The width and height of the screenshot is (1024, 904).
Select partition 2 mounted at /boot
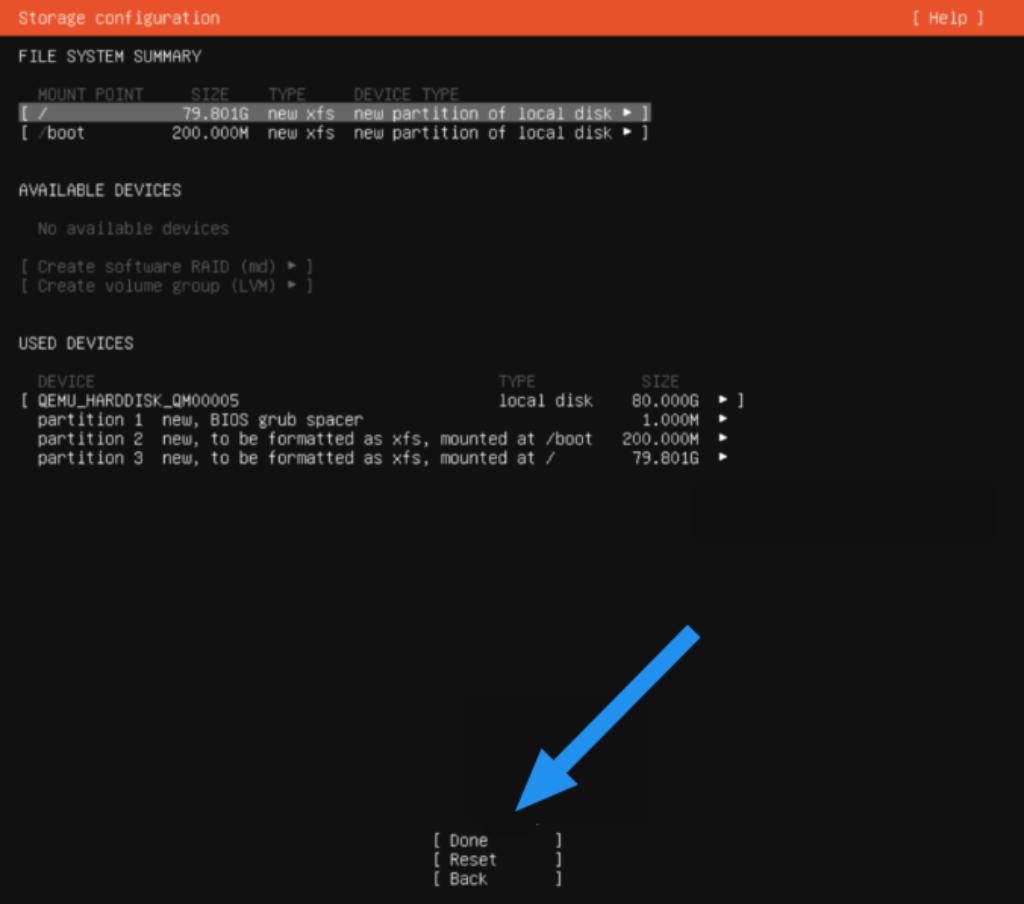[314, 439]
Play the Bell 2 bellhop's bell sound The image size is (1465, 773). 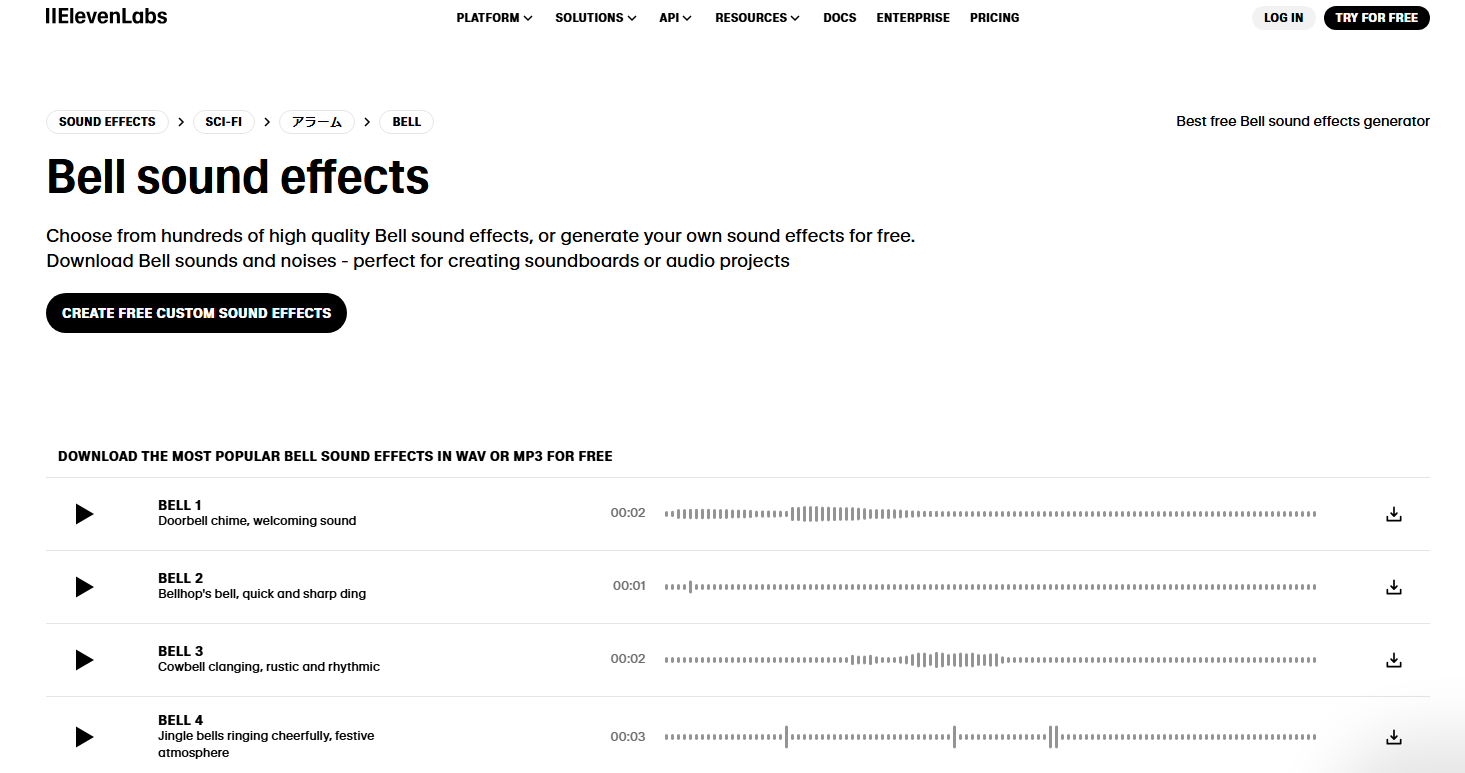click(x=84, y=587)
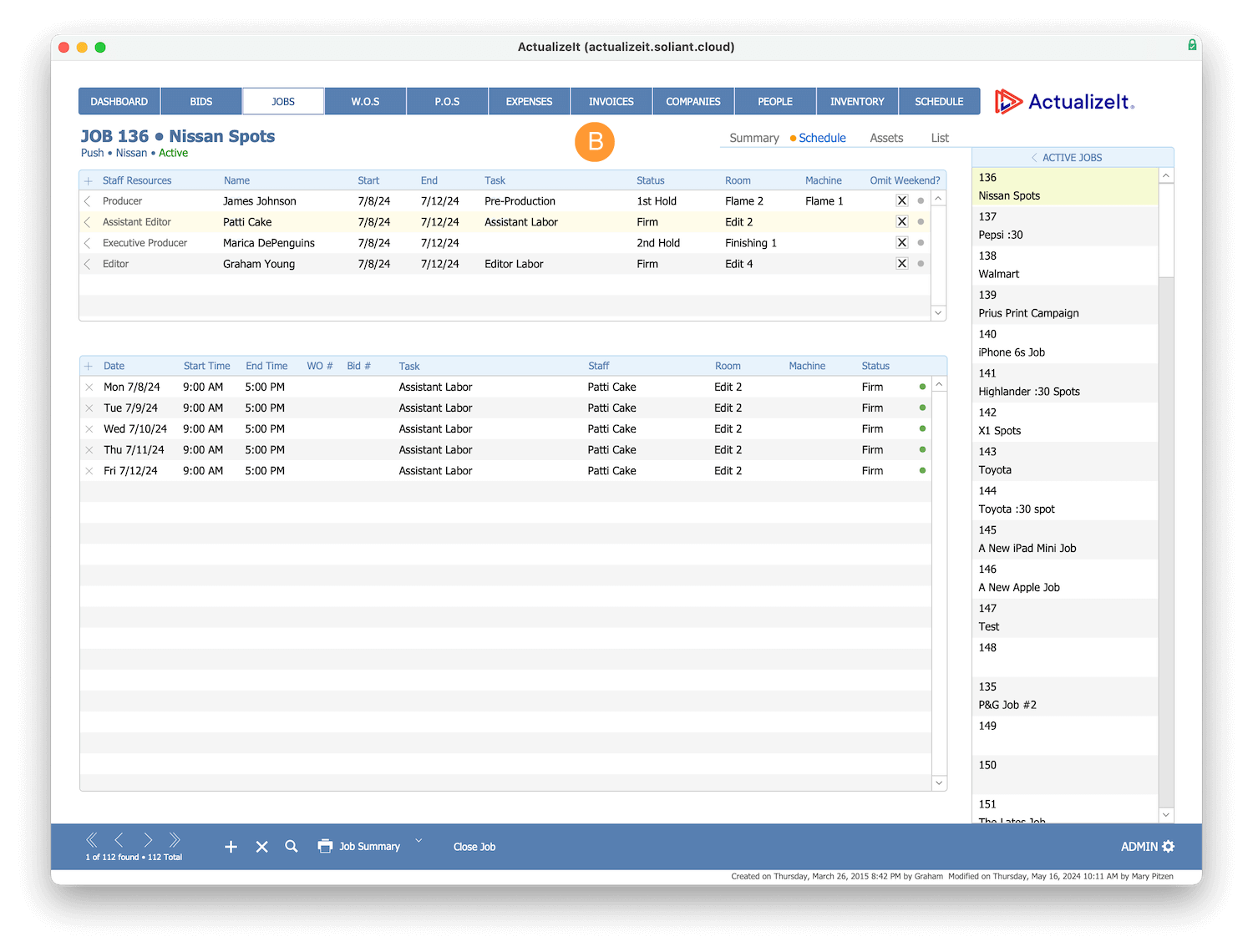
Task: Uncheck Omit Weekend for Patti Cake
Action: coord(902,221)
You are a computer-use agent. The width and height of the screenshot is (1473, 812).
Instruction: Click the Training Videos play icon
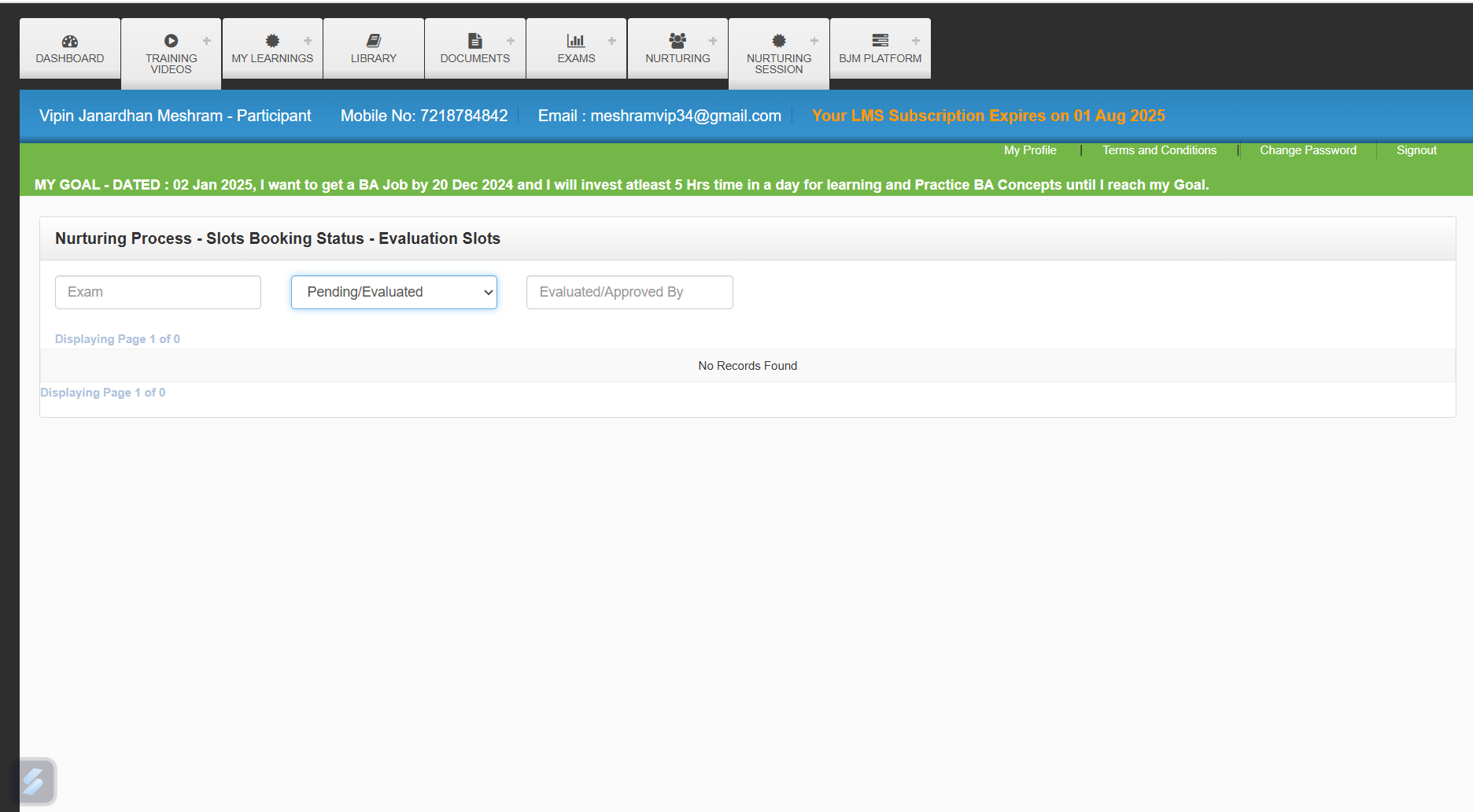[x=171, y=41]
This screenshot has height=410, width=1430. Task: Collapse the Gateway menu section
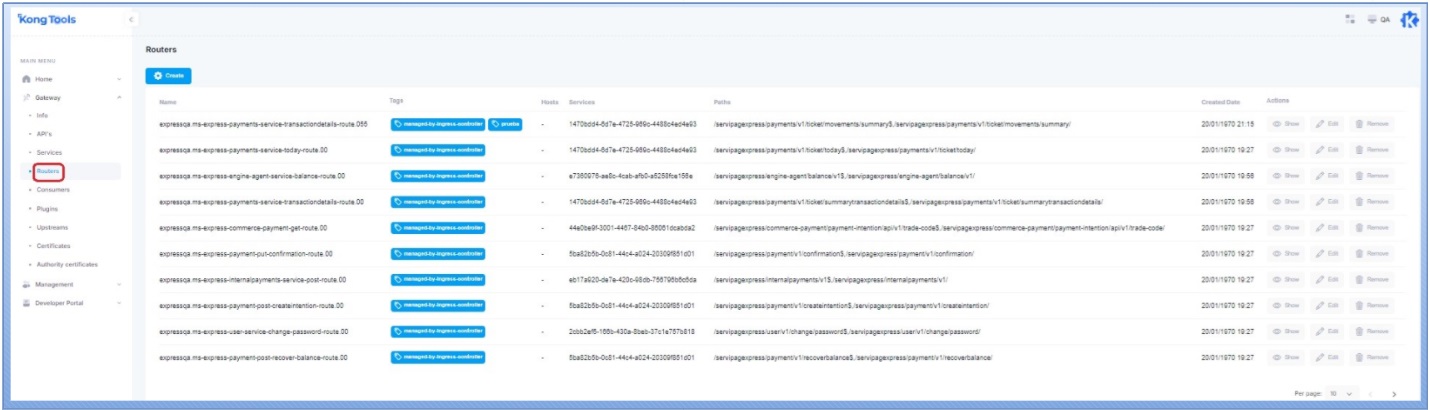119,98
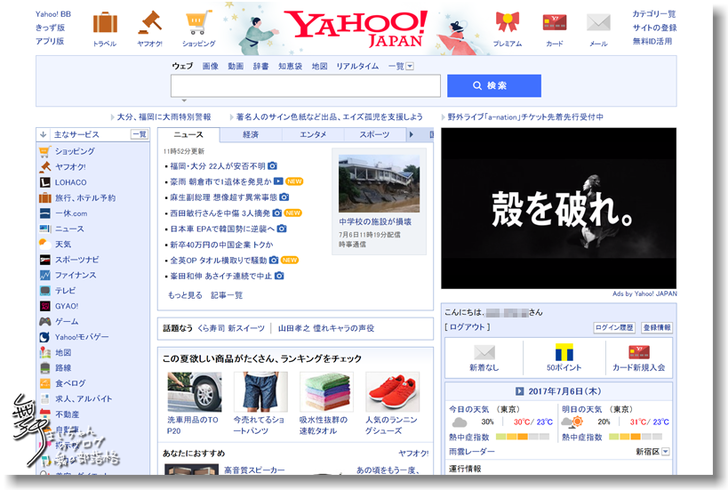The height and width of the screenshot is (490, 728).
Task: Click inside the web search text field
Action: 304,87
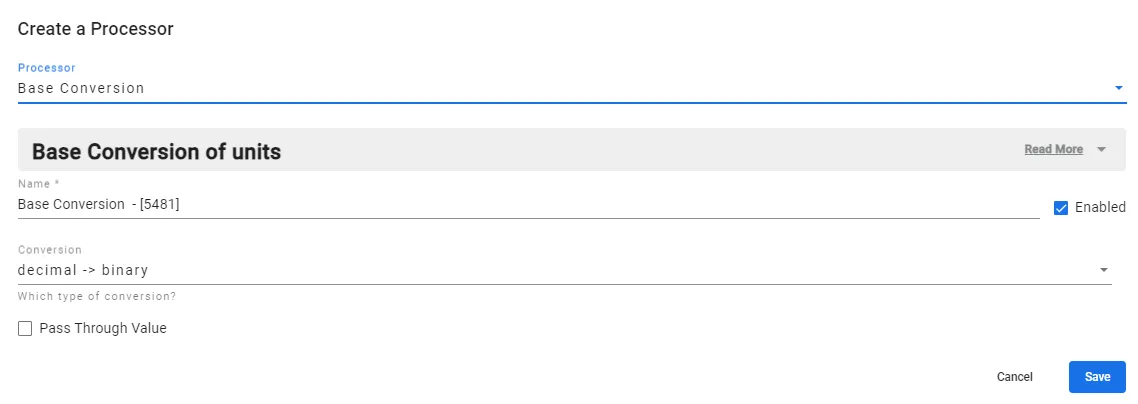The width and height of the screenshot is (1138, 404).
Task: Click the Which type of conversion hint
Action: (97, 297)
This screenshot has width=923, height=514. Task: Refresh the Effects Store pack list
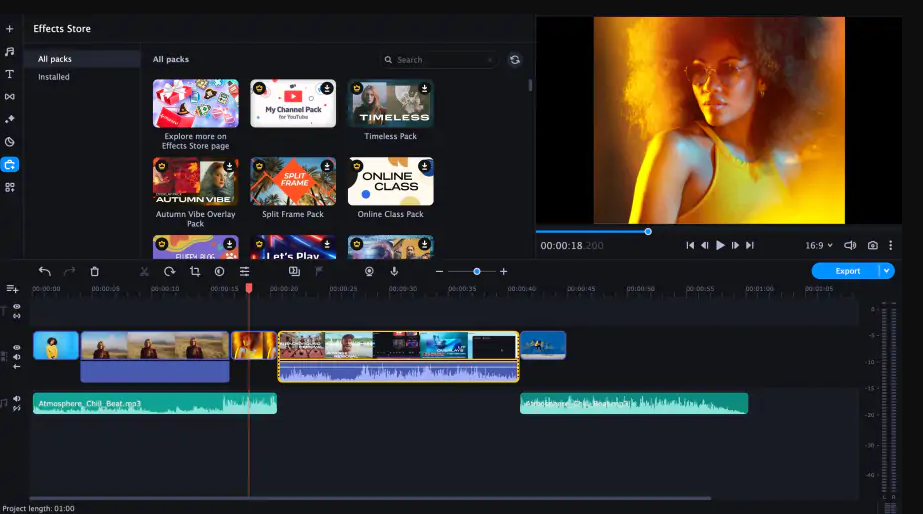coord(514,60)
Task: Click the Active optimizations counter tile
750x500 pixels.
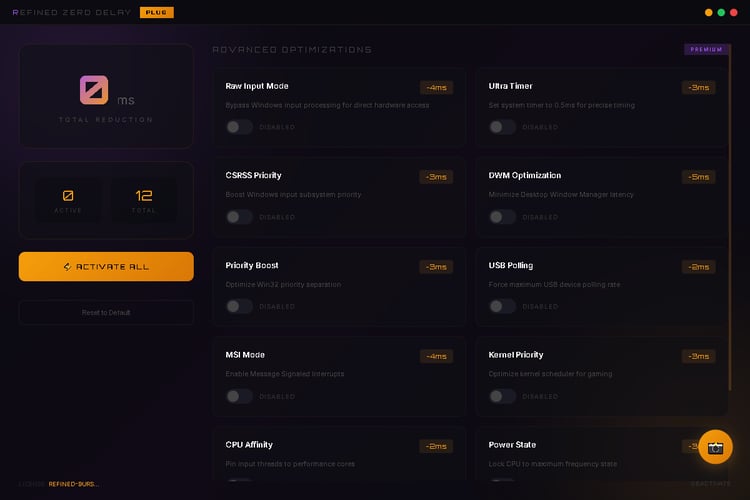Action: (x=68, y=200)
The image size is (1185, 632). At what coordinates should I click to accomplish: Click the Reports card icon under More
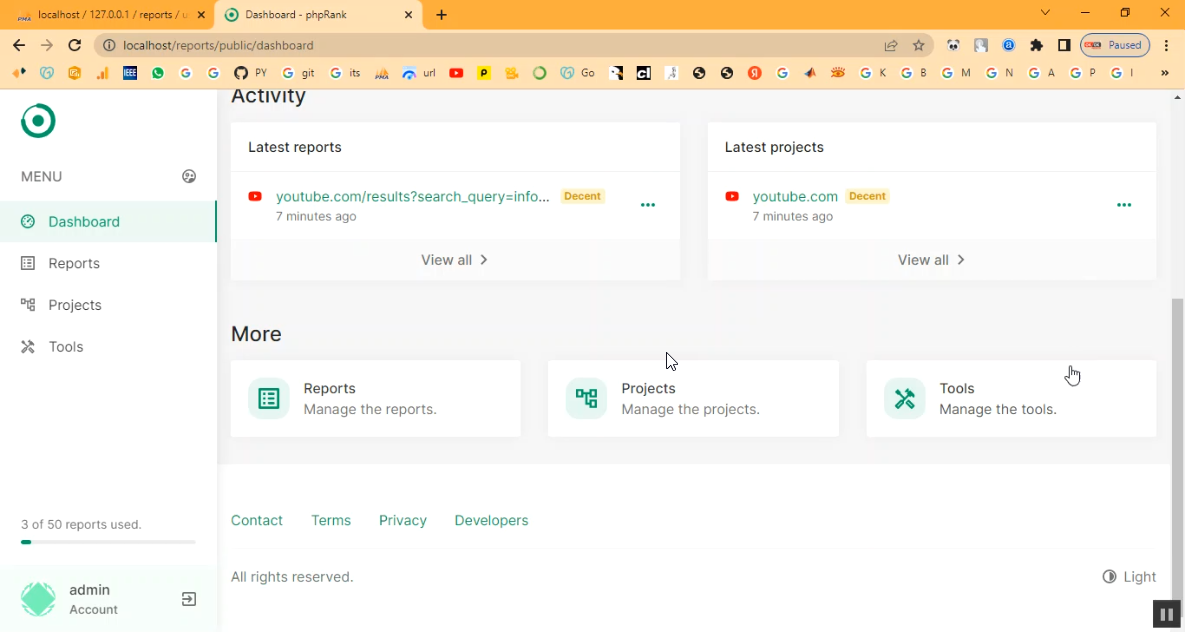click(x=269, y=399)
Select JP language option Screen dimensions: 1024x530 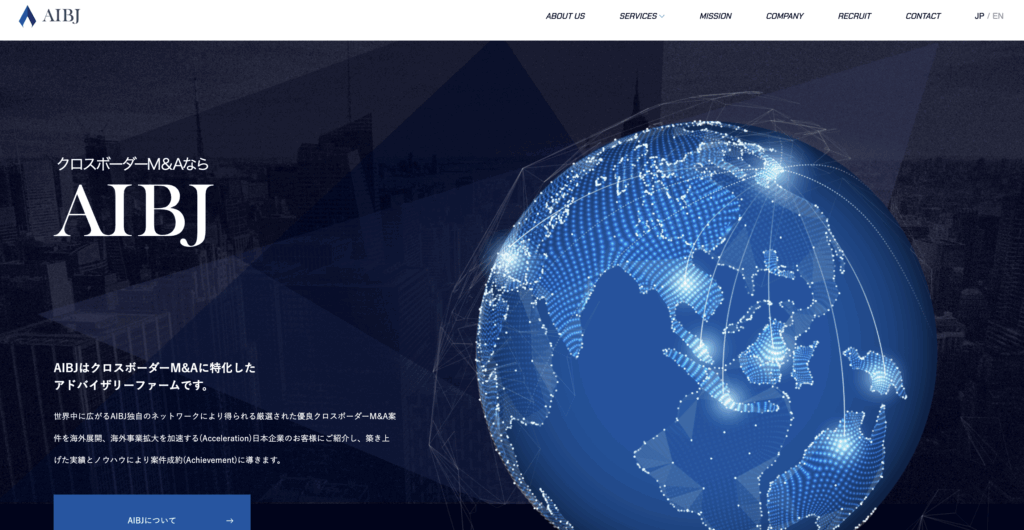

**ACTIVITY:**
Lines from the one holding "The image size is (1185, 632)." down to the last line of the entries above must be retyped exactly, inclusive of both, with no pictures and nothing else.

**PROBLEM SOLUTION:**
The image size is (1185, 632). At what coordinates should I click to accomplish: Click the Reports card icon under More
click(x=269, y=399)
Select JP language option Screen dimensions: 1024x530 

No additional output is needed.